La stima sui prezzi del primo semestre (proiettata sull’intero anno) è stata al centro dell’analisi del 38esimo appuntamento con «Scenari & Tendenze», l’osservatorio congiunturale. È vero, il «made in Brescia» negli ultimi trimestri ha continuato a correre ed ha visto un incremento della produzione, nonostante le crisi anche violente del recente periodo. Ma è crollata la redditività: all’aumento della produzione non è corrisposta una crescita proporzionale della ricchezza. «È come se le imprese lavorassero una parte di giornate senza profitto», ha spiegato Davide Fedreghini.

L’indagine

Secondo i dati del Centro studi di Confindustria Brescia dal terzo trimestre 2020 al terzo 2022 all’aumento del 93% del costo delle materie prime ha fatto infatti riscontro un adeguamento all’insù dei prezzi di vendita del 26%, che significa una decisa riduzione dei ricavi. Come spiegato da Fedreghini - preceduto dall’introduzione del presidente camerale Roberto Saccone - «i settori che più hanno sofferto la volatilità dei mercati sono stati il legno, l’edilizia e la meccanica».

Materie prime

Il capitolo «materie prime» sta portando comunque anche buone notizie. «Dopo una corsa durata poco meno di un anno – ha spiegato il professor Achille Fornasini, direttore dell’osservatorio - nell’ultimo trimestre è iniziata la discesa, sia per i ferrosi che per i non ferrosi, con una media a doppia cifra che si aggira sul 40%. Gli esempi sono lampanti. Tra i ferrosi -28% per il minerale di ferro, - 56% per il carbon coke, -53% per la ghisa, -45% i coils (rotoli di lamiera), -30% le lamiere da treno (nel I trimestre rincarate del 112%), -46% per il rottame (turco), e -26% e -21% per tondo e vergella, i così detti lunghi, produzione tipica della nostra industria pesante». «Tra i non ferrosi l’alluminio si è ribassato del 33%, il rame del 20%, il nichel del 50%, lo zinco e il piombo del 26%, lo stagno del 41%.

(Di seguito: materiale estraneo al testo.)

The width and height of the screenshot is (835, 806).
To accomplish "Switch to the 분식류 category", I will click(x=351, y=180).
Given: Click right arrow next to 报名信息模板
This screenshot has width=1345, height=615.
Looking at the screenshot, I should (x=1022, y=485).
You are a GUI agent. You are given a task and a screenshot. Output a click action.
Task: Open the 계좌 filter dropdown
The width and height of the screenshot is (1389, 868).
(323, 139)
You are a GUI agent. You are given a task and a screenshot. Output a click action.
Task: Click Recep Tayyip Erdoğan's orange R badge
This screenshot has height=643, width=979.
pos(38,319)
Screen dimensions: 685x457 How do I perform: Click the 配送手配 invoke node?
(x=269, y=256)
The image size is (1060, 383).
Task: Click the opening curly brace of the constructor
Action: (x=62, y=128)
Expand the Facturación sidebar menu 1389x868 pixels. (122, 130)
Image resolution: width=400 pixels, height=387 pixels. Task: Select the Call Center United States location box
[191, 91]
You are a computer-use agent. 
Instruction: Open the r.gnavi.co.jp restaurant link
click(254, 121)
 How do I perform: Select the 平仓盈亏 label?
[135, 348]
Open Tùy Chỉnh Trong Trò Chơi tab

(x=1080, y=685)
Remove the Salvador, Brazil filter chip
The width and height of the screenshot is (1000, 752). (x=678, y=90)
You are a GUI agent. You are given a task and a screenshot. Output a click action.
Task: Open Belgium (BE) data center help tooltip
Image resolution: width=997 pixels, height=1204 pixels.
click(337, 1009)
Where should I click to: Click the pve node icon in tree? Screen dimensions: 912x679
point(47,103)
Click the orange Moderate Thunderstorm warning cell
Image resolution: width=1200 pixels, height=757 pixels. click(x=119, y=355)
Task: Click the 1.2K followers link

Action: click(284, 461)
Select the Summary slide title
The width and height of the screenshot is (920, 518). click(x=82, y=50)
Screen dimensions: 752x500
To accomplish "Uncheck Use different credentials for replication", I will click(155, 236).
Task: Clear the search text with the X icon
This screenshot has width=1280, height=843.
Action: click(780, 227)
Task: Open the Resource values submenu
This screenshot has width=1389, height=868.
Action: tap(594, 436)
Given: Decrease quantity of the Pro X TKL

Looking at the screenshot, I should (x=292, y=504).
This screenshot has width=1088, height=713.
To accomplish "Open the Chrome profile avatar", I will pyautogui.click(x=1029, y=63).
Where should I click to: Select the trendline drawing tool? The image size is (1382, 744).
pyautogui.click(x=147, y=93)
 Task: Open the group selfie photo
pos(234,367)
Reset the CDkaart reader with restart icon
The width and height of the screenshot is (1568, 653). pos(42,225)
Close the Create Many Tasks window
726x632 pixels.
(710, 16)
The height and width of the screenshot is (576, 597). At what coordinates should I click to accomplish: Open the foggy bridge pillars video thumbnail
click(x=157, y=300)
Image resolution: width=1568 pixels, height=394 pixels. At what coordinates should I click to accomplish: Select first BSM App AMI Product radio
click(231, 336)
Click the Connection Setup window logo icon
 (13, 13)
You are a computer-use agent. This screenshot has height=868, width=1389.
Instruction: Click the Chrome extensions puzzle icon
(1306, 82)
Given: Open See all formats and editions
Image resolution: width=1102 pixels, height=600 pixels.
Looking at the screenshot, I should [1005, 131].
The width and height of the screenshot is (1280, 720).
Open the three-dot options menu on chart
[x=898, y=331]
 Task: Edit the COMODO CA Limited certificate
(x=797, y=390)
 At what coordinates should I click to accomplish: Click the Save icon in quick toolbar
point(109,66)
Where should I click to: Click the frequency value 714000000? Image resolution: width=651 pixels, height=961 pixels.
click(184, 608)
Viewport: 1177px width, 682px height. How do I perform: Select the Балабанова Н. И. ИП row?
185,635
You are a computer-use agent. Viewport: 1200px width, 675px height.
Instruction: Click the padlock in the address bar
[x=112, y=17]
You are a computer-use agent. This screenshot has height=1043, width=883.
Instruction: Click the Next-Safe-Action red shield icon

A calmierare i costi - precisa - sono state la rarefazione della domanda (le aziende a prezzi altissimi non acquistavano più) e l’indebolimento della crescita economica globale. Il cambio di strategia da parte delle imprese in tema di scorte, ridotte ai minimi termini (da «just in time» a «just in case»), ha messo fuori gioco gli speculatori e portato un calo benefico».

Petrolio e gas

E gli energetici? Corrono sempre forte, con il petrolio a +54% da inizio anno e il gas addirittura a +75% nelle ultime tre settimane (energia elettrica a +66%). Dolorosa anche la valutazione del professor Andrea Beretta Zanoni, secondo cui «l’onda lunga dell’inflazione deve ancora arrivare e quindi sono in vista nuovi aumenti di ogni bene. Queste premesse indurranno le banche centrali a intervenire sui tassi, in modo aggressivo e rapido. Il rischio è la recessione».